This invention relates to propeller blades designed to aerodynamically generate thrust and more particularly to propeller blades used on hovercraft, airboats, dirigibles, or other vehicles requiring maximum thrust at static or low vehicle velocities.
Existing fixed-wing propeller blades and helicopter rotor blades must meet the operational requirements of take-off, climb, cruise, and, in the case of helicopters, autorotation. As a result, current blades are designed to efficiently move aircraft at the relatively high airspeeds necessary to maintain flight. These prior art blades, however, have failed to effectively and efficiently develop the thrust needed to meet the design parameters for vehicles such as hovercraft.

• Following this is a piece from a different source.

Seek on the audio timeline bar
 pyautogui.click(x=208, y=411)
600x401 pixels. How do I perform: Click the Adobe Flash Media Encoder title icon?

One major drawback of conventional propellers and rotors is the lack of thrust developed at static velocities. This is due to current blade configurations that operate in an over-80-percent-stalled condition at zero velocity. In addition, current blades cannot generate the reverse thrust that hovercraft require to reduce speed, reverse direction, or maneuver. Another significant problem is poor environmental durability. The sand and dust particles, as well as water droplets, which are present around hovercraft operating low to the surface, quickly erode the leading edges and tips of low-profile, high-aspect ratio blades. Finally, prior art blades generally high noise levels due to blade tip speed.